In 2012, shortly after graduation from the Estonian Academy of Music and Theatre, Kalmet began a theatre engagement as an actor at the Tallinn City Theatre. Among his more notable roles were in productions of works by: A. H. Tammsaare, Peter Barnes, Aleksis Kivi, Neil Simon, Molière, Tom Stoppard, William Shakespeare, Ferenc Molnár, John Steinbeck, and Otfried Preußler. Kalmet left the Tallinn City Theatre in 2017 after publicly criticising the theatre for not being experimental enough. Cultural critic Meelis Oidsalu reported that Kalmet was fired from the theatre. Kalmet disputed Oidsalu's claim and stated that he resigned his position.

In 2011, while still a student at the Estonian Academy of Music and Theatre, Kalmet, along with classmates Paavo Piik, Diana Leesalu, and Paul Piik and Alari Rammo, formed the theatre troupe Kinoteater. The group have written and performed stand-up comedy and produced both entertainment and educational productions, as well as experimental theatre.

Kalmet's first film roles was as the character Jobu in the 2011 short film Kõks, directed by Hardi Keerutaja and featuring Mari Abel, Salme Poopuu, Katariina Ratasepp, and Ann Mari Abel. The following year, with his brother Karl-Andreas, he was the co-host of season five of the TV3 reality-competition gameshow Eesti otsib superstaari. In 2013, he had a small role on the Eesti Rahvusringhääling (ERR) satirical political drama Riigimehed. In 2013, he starred as Henrik in the Moonika Siimets directed comedy short Roosa kampsun.

In 2014, with television presenters Marko Reikop and Helen Sürje, Kalmet co-hosted the semi-finals and finals for the Eesti Laul broadcast on Eesti Televisioon (ETV); the competition to decide who will represent Estonia at the Eurovision Song Contest. In 2015, Kalmet and Reikop hosted the finals of the Eesti Laul broadcast.

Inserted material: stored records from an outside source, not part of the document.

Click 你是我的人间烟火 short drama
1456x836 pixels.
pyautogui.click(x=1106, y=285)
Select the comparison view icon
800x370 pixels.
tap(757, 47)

Kalmet's first significant feature film role was as Esko in the 2014 Mihkel Ulk directed drama Nullpunkt, starring Estonian Academy of Music and Theatre classmate Märt Pius and Saara Pius. The following year, he reprised his role for the Eesti Televisioon (ETV) follow-up series of the same name. Also in 2015, he appeared in the role of Voldemar Piir in the Elmo Nüganen directed historical war drama 1944. In 2016, he appeared as Lauri in the Anu Aun directed drama Polaarpoiss. The following year, he appeared with his brother Karl-Andreas in the period comedy film Sangarid. The same year, he had a small role in the Priit Pääsuke directed comedy-drama Keti lõpp.

In February 2016, Kalmet appeared fully nude onstage in his monodrama Meeleheitlik katse pälvida festivalikutse at the Kanuti Guild Hall in Tallinn, and again in a photograph taken by Krõõt Tarkmeel in the March 2016 edition of the magazine Anne ja Stiil. Kalmet claimed his decision to appear nude was, in part, to destigmatise nudity, particularly male nudity.

In 2018, Kalmet had his first starring role in a feature film as Tõnu in the Rain Rannu directed comedy Ükssarvik, opposite actress Liisa Pulk. The following year, he appeared in the small role as a medic in his first foreign-language film, the Christopher Nolan directed American/British science fiction action feature Tenet. In 2020, he had a starring role as Edvin in the Kaupo Kruusiauk directed psychological drama Sandra saab tööd, costarring Mari Abel.

In addition to acting, Kalmet performs as a stand-up comedian at various venues throughout Estonia, often performing to raise money for charity.

==Personal life==
Henrik Kalmet resides in Tallinn. He describes his brother Karl-Andreas as his best friend.

Following the 2022 Russian invasion of Ukraine, in March 2022, he took part in a video panel discussion chaired by European Parliament member Marina Kaljurand on "the impact of Russian aggression on journalism and Estonian-Russian educational and cultural relations". The panel also included University of Tartu President of Student Body Katariina Sofia Päts and journalist Marii Karell.